:: 任务说明 1 ::
从“2022-02-13 22:25方静”开始,一直到“论。本文将就此问题展开论述。”为止,逐字写出下文中关于古代文论水喻的文章的这一段落。

:: 来源 ::
中国古代文论“水喻文法”批评

2022-02-13 22:25方静
青年文学家 2022年35期
关键词:文法活法文论

方静

中国古代文论中常见“以水喻文”,如“陆才如海,潘才如江”(钟嵘《诗品》),“昌黎之文如水”(刘熙载《艺概·文概》)。创作法则层面也常见水喻,尤其在“活法”论中“行云流水”等譬喻堪称典范。目前学界关于“以水喻文”的研究尚无针对“文法”的专论。本文将就此问题展开论述。

一、水喻“定法”

“定法”或稱“成法”,指创作实践中积累的较为固定的法则技巧。其中多见水喻。

(一)修辞之法

古人追求“文质彬彬”,即文辞修饰与思想内容配合得当。陆机《文赋》有言:“言寡情而鲜爱,辞浮漂而不归。”意思是缺乏情思的言辞,如同水上漂浮。萧统要求文章“丽而不浮”(《答湘东王求文集及诗苑英华书》),以“浮”指代过度修饰。刘勰记载得更具体:“辞如川流,溢则泛滥。权衡损益,斟酌浓淡。”(《文心雕龙·熔裁》)河流不能泛滥,同理,修辞亦不可过度。唐代柳冕也有言:“盖文有余而质不足则流,才有余而雅不足则荡;流荡不返,使人有淫丽之心,此文之病也。”(《与徐给事论文书》)“流荡”类同轻浮泛滥,俱指文辞夸饰。以水比喻文辞法度,反映了古人的独到认识:文辞如流水般活跃,不是僵硬的形式外壳,应与情思同频,须流畅达意,不能荡无旨归。

:: 记录清单 ::
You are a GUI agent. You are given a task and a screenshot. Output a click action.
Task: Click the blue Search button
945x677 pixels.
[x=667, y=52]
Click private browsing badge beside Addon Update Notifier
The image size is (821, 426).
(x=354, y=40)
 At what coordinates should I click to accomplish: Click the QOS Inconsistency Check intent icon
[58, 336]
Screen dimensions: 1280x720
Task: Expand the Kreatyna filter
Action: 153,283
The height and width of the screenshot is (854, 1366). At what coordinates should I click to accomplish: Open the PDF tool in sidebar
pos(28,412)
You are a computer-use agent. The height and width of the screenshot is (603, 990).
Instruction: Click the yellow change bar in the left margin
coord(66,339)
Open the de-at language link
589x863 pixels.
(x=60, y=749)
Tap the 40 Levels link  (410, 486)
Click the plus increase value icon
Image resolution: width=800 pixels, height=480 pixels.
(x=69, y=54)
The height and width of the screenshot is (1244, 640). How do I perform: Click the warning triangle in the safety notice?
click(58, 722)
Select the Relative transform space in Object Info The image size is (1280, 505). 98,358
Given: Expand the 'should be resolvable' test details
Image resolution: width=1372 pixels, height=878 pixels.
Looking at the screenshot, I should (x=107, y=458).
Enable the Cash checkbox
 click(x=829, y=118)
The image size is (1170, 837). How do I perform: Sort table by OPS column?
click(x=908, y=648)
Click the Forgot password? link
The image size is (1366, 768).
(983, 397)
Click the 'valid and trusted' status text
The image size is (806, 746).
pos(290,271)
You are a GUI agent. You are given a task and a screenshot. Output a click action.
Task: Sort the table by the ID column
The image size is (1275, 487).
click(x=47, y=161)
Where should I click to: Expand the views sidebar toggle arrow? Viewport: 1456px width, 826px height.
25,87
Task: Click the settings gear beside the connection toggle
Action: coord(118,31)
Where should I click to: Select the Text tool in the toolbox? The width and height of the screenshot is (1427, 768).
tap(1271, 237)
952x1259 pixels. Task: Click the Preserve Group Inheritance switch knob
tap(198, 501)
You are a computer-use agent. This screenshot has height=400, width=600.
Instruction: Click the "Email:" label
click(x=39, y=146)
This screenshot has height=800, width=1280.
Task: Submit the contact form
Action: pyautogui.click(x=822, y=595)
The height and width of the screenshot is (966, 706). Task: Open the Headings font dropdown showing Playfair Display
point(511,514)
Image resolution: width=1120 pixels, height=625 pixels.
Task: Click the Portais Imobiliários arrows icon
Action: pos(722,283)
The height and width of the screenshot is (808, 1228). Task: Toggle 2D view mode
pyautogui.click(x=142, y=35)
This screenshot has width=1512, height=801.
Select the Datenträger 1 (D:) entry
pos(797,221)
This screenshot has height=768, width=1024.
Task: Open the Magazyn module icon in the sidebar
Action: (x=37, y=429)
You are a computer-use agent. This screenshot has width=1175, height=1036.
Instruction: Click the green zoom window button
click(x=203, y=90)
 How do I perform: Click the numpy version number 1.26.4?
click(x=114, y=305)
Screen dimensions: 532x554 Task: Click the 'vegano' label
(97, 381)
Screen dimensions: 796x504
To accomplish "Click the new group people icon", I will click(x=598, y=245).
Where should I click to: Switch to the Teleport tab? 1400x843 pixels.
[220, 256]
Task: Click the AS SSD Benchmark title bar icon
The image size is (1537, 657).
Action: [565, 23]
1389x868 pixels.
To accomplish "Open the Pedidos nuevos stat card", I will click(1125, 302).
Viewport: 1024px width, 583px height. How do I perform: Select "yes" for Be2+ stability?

:: 任务说明 2 ::
从上方清单中含有“Task: Click the AS”的那一行开始,一直到清单末尾,逐字摘录这些行,首尾两行均包括在内。

:: 作答结果 1 ::
2022-02-13 22:25方静
青年文学家 2022年35期
关键词:文法活法文论

方静

中国古代文论中常见“以水喻文”,如“陆才如海,潘才如江”(钟嵘《诗品》),“昌黎之文如水”(刘熙载《艺概·文概》)。创作法则层面也常见水喻,尤其在“活法”论中“行云流水”等譬喻堪称典范。目前学界关于“以水喻文”的研究尚无针对“文法”的专论。本文将就此问题展开论述。

:: 作答结果 2 ::
Task: Click the AS SSD Benchmark title bar icon
The image size is (1537, 657).
Action: [565, 23]
1389x868 pixels.
To accomplish "Open the Pedidos nuevos stat card", I will click(1125, 302).
Viewport: 1024px width, 583px height. How do I perform: Select "yes" for Be2+ stability?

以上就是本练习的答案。